### The problem:
Can you format the items as a JSON list of strings, one string per line with blank lines omitted, starting at the line containing "Click the Windows 開始 Start button" and stopping after the line containing "point(93,388)"?

### Given records:

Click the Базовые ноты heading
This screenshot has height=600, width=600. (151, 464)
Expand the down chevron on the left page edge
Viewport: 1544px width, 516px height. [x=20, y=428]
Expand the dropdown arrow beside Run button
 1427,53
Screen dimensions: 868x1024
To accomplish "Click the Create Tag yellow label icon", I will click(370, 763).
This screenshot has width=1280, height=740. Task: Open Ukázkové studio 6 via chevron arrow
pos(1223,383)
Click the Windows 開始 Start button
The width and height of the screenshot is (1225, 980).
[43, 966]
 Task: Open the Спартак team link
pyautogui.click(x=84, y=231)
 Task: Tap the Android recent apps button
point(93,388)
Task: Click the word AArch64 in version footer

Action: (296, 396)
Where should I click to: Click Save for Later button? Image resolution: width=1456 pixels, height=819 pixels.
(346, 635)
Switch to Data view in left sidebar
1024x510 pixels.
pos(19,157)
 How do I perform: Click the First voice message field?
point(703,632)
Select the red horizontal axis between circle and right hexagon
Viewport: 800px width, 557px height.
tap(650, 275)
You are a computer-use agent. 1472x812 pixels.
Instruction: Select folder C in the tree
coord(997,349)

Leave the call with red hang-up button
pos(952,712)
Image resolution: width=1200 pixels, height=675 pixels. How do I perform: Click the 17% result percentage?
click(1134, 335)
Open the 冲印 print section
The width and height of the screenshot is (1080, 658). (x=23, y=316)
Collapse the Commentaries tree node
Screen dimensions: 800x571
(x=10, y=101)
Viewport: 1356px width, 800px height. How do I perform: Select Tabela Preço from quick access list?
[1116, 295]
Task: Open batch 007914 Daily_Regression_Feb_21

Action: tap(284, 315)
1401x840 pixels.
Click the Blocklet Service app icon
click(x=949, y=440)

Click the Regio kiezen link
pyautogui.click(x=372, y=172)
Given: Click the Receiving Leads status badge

### Exercise solution:
[
  "Click the Windows 開始 Start button",
  "The width and height of the screenshot is (1225, 980).",
  "[43, 966]",
  " Task: Open the Спартак team link",
  "pyautogui.click(x=84, y=231)",
  " Task: Tap the Android recent apps button",
  "point(93,388)"
]